Woodworking Talk banner

1 - 11 of 11 Posts

·
Registered
Joined
·
2 Posts
Discussion Starter #1
I am pretty new to woodworking and need some advice on how to get a perfect edge on a 45 degree miter on a 24" high hollow square column made from 4 pieces for a desk lamp. I am using a Frank Lloyd Wright lamp as a rough model. It has a column with the edge joints completely invisible.

I am using hardwoods and have pretty good equipment. How does one totally hide the joint? Will a stain hide it? Do I need wood filler and sanding? Would a router do the job?

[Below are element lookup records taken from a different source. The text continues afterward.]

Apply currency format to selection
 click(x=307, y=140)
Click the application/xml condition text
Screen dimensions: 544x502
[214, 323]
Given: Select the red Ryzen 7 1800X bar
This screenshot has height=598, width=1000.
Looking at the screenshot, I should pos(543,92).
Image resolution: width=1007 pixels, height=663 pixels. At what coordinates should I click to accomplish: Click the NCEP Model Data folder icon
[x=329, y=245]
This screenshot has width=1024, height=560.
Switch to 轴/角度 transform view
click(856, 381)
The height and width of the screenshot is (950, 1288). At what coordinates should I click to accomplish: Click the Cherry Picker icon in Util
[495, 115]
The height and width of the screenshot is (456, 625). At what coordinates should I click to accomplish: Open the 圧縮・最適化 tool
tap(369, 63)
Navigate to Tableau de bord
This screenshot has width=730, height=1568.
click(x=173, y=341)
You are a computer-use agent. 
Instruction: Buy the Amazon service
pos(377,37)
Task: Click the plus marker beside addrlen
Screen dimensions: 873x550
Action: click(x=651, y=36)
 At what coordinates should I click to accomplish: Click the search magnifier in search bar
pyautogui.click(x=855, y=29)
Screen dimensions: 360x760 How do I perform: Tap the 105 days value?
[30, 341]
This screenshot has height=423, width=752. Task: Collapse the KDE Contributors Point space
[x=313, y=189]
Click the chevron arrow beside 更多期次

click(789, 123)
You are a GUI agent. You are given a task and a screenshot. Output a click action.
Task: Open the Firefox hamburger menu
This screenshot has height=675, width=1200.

Any advice would be appreciated.
 

·
Old School
Joined
·
24,027 Posts
WELCOME TO THE FORUM

If I understand your question you want to miter the vertical edges of four pieces 24" long. A lock miter router bit will provide a good glue joint and if machined smoothly on straight stock that is consistent in thickness will give a good fit. It will not produce an invisible line, as there are many variables. A differential in color, and grain can make it obvious. An attempt to filling and sanding may help but I'm not putting any money on that to be 100% successful.

A better idea of the joint looks like this:
.

 

·
Registered
Joined
·
80 Posts
Hi Robert,

I think if you have a well set up mitre saw (i.e. 45 degrees really is 45 degrees and the blade doesn't flex during cutting) you should be OK. I'm not sure I'd like to see a novice working with a Lock Mitre bit, they can be extremely fierce! But I agree with Cabinet man on the need for square, even stock for the joint. If at the end you do have a lip, careful use of a finishing sander or plane along the face with the overhang will help. Be sure to go along the board and not up and down the joint face.

Regards,

Orson
 

·
Registered
Joined
·
2 Posts
Discussion Starter #5
Thanks for the help. I checked out YouTube and discovered a few helpful videos on several aspects of woodworking. I will practice with the jointer until I can get the miter corner to where I am satisfied that it is mostly hidden.
 

·
Senior Member from MN
Joined
·
219 Posts
The October 2007 issue of Fine Woodworking has an article on "gap free joints". I think there is a picture showing the glue up of a column box with miters on the corners. It's either in that same article or another article. Or it's in the October issue of Wood magazine. I bought two magazines this month and can't remember which one has the picture I am thinking of. She was using spring clips on the corners to press them together. Good luck.
 

·
Super Moderator
Joined
·
4,373 Posts
Hve you tried a miter fold? You only need to deal with one joint, the rest are sealed.
 

·
Registered
Joined
·
6 Posts
The best way to get an invisible mitrejoint, is, if you cut the mitre at 45.5 to 46 degrees. Lay them flat next to each other and use packaging tape all along the the joint to hold it together.
You do this on three of the joins, turn the whole thing over, apply glue on all for joins, fold it up and tape the fourth joint with strips of tape as close together as you can. Stretch the tape enough to close the join.
I reckon this is the only way to get perfect mitre joins. because the moisture in the glue is pushing it slightly apart.

I believe very much in this method and it does'nt need any special tools, besides a reasonable good saw..
 

·
Registered
Joined
·
4 Posts
I agree with Hobelspan with his method, but I also like to use a 45 deg router bit with a bearing and a straight edge for long pieces. Using the router bit and a handheld router allows for any variations in flatness of my material thus giving me a perfect 45 deg joint every time. Just don't run your finger along the edge as it is razor sharp.
 

·
Cabinetmaker
Joined
·
646 Posts
Roberth; regardless which method you use for the miter,the best way for near perfect grainmatching is to use a single board wide enuf to rip all 4 pcs from. Match mark each one so you miter each to its matching edge.
JackM
 

·
Registered
Joined
·
26 Posts
Use any of the above methods, but before you sand use the shaft of a screwdriver on the corners to lightly burnish them down. After you sand the surfaces you'll have nice tight corners. I've made quite a few hollow posts this way.